* WHAT THE TASK REQUIRES
Please quote the rows below from the line with "I will coord(549,19)." to the line with "coord(521,467)", character for character.
* start GIVEN ENTRIES *
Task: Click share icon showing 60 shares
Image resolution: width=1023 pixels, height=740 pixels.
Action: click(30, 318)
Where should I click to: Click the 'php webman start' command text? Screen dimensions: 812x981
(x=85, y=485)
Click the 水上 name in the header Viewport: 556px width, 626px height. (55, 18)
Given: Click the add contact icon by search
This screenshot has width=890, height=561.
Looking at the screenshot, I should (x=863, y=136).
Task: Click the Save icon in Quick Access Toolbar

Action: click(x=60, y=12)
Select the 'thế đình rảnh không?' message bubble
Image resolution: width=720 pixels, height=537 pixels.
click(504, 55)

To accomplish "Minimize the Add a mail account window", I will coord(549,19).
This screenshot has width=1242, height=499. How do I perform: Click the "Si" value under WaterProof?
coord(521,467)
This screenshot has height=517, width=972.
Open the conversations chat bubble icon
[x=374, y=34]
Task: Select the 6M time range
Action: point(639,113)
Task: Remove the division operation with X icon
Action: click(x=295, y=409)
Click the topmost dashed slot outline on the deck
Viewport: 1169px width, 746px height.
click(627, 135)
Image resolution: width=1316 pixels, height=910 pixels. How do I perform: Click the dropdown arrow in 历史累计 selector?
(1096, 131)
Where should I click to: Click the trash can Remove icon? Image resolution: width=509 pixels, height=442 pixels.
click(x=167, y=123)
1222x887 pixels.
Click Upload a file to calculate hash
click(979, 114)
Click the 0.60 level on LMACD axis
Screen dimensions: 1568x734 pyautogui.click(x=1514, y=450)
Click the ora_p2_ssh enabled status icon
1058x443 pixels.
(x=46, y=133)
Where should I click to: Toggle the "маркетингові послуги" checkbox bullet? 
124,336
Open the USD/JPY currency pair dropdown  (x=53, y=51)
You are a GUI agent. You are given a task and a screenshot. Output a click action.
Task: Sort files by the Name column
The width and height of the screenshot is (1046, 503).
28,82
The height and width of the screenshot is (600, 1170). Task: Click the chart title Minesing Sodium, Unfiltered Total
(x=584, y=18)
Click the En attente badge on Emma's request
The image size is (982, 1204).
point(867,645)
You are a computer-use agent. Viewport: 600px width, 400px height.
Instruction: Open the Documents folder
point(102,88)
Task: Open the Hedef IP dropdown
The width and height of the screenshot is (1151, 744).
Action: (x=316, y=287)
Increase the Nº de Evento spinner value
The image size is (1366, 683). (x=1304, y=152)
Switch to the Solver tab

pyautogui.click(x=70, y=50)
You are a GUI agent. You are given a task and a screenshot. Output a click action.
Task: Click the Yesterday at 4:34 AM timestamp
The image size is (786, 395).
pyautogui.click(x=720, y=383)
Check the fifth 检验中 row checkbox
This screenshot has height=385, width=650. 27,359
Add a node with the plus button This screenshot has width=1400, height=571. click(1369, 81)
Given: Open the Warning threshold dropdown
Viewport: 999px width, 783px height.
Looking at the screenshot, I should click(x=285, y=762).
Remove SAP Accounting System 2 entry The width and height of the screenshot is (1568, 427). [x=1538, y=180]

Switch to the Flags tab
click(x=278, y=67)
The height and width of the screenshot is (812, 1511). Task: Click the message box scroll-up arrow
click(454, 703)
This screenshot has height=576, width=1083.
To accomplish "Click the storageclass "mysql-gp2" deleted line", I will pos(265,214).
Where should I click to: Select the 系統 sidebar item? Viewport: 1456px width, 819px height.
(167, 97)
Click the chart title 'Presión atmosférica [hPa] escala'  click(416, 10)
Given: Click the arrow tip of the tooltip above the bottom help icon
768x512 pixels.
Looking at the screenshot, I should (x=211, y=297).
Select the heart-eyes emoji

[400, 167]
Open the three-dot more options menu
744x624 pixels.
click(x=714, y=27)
* end GIVEN ENTRIES *
* WRITTEN RESPONSE
To accomplish "Minimize the Add a mail account window", I will coord(549,19).
This screenshot has width=1242, height=499. How do I perform: Click the "Si" value under WaterProof?
coord(521,467)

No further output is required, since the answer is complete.